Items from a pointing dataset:
--- BEGIN ---

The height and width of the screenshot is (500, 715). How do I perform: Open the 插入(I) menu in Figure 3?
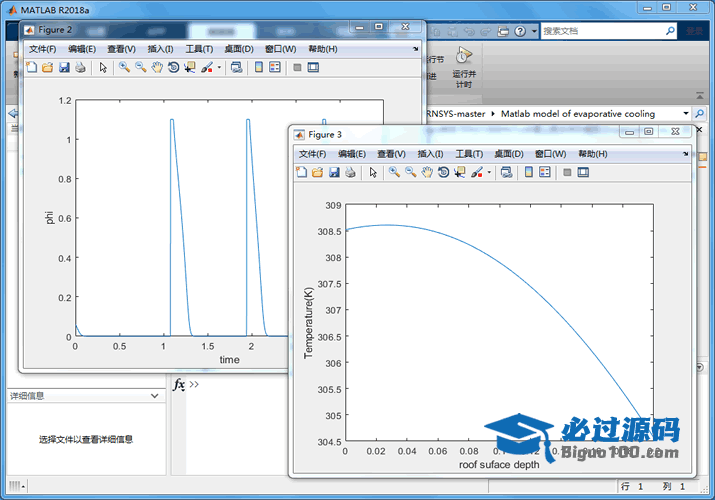[430, 154]
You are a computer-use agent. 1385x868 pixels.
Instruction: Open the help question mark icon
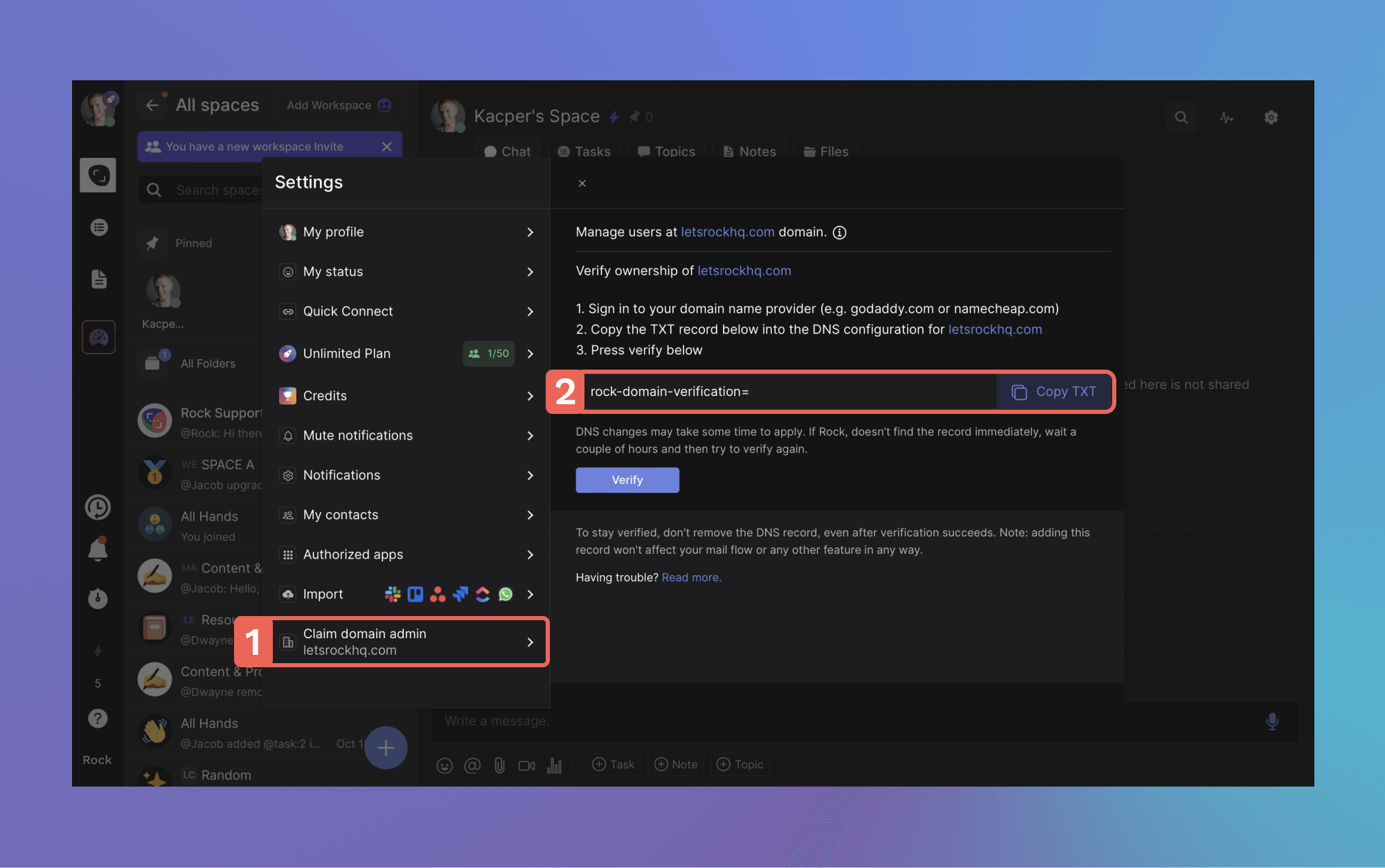(x=98, y=718)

--- END ---

> Stated problem
Can you lay out every line of the items above as a JSON list of strings, one string per line, with blank lines skipped and the pictures left out?

> Final answer
[
  "The height and width of the screenshot is (500, 715). How do I perform: Open the 插入(I) menu in Figure 3?",
  "[430, 154]",
  "You are a computer-use agent. 1385x868 pixels.",
  "Instruction: Open the help question mark icon",
  "(x=98, y=718)"
]